Adnotacja dla innych czytających: skrypt unikatowy - dopasowany tylko i wyłącznie pod ten system, proszę nie stosować na swoich systemach.

 

Klik w Wykonaj skrypt. System zostanie zrestartowany i odblokowany. Opuść Tryb awaryjny.

 

2. Przez Panel sterowania odinstaluj adware V9 Homepage Uninstaller oraz StopZilla.

 

3. Są tu odpadkowe komponenty GFI/Sunbelt. Zastosuj narzędzie VClean.

 

4. Zrób nowy log OTL z opcji Skanuj (już bez Extras).

 

 

 

.

[McDraco]

Wielkie dzięki za pomoc.

Faktycznie zasugerowany dopiskiem Microsoft dałem sobie na luz z tym..

Hellomoto od początku wydawał mi się podejżany.

 

LOG Z OTL

 

Pomogło, zrobiłem wszystko jak kazałaś.

OTL.Txt

[picasso]

Sprawa rozwiązana i kończymy:

 

1. Wyczyść po narzędziach: przez SHIFT+DEL skasuj folder C:\WINDOWS\erdnt, w OTL uruchom Sprzątanie.

 

2. Wyczyść foldery Przywracania systemu: KLIK.

 

3. Odinstaluj stare Adobe i Java (KLIK) + zaktualizuj Microsoft SQL Server 2005 (KB913089).
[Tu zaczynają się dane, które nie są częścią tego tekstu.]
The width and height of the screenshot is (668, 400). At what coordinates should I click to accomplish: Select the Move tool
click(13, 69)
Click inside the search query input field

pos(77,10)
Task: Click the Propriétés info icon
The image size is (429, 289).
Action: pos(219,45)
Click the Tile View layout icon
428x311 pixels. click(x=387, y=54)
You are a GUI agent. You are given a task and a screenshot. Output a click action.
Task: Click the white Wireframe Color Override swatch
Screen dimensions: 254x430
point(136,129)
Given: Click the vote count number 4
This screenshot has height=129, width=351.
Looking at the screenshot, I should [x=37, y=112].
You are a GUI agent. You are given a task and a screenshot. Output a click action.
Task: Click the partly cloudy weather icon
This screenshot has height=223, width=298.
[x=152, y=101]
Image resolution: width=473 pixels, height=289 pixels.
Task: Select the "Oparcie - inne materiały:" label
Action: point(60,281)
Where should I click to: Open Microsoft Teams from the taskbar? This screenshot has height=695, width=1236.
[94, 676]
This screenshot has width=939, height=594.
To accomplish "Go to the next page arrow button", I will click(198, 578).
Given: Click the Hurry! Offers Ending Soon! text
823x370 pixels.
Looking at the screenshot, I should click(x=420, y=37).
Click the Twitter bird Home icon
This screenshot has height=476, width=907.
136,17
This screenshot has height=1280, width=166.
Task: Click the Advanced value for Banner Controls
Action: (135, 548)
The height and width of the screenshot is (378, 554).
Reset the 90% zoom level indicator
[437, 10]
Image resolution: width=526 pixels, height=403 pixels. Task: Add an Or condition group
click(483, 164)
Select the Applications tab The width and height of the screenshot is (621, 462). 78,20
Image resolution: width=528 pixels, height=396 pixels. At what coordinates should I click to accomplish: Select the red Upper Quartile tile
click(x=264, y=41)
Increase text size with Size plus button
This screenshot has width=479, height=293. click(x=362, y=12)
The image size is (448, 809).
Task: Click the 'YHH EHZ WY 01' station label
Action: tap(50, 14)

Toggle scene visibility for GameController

Tu spis z Twojej listy zainstalowanych:

 

========== HKEY_LOCAL_MACHINE Uninstall List ==========
 
[HKEY_LOCAL_MACHINE\SOFTWARE\Microsoft\Windows\CurrentVersion\Uninstall]
"{26A24AE4-039D-4CA4-87B4-2F83216022F0}" = Java™ 6 Update 22
"{26A24AE4-039D-4CA4-87B4-2F83216023FF}" = Java™ 6 Update 26
"{8E9DB7EF-5DD3-499E-BA2A-A1F3153A4DF8}" = Adobe Flash Player 9 ActiveX (wtyczka dla IE)
"{AC76BA86-7AD7-1033-7B44-AA1000000001}" = Adobe Reader X (10.1.4)
"Adobe Shockwave Player" = Adobe Shockwave Player 11.6
"Microsoft SQL Server 2005" = Microsoft SQL Server 2005
 
FF - HKLM\Software\MozillaPlugins\@adobe.com/ShockwavePlayer: C:\WINDOWS\system32\Adobe\Director\np32dsw_1165635.dll (Adobe Systems, Inc.)

 

 

PS. Gadu-Gadu 10 = obejrzyj alternatywne programy z obsługą sieci Gadu, mniej inwazyjne dla zasobów: WTW, Kadu, Miranda, AQQ. Opisy: KLIK.

 

 

 

.

[McDraco]

Wielkie dzięki jeszcze raz.

Zrobiłem zgodnie z tym co napisałaś.

Co do gg Mało z tego korzystam. Ale dzieki za uwagę zastosowałem się.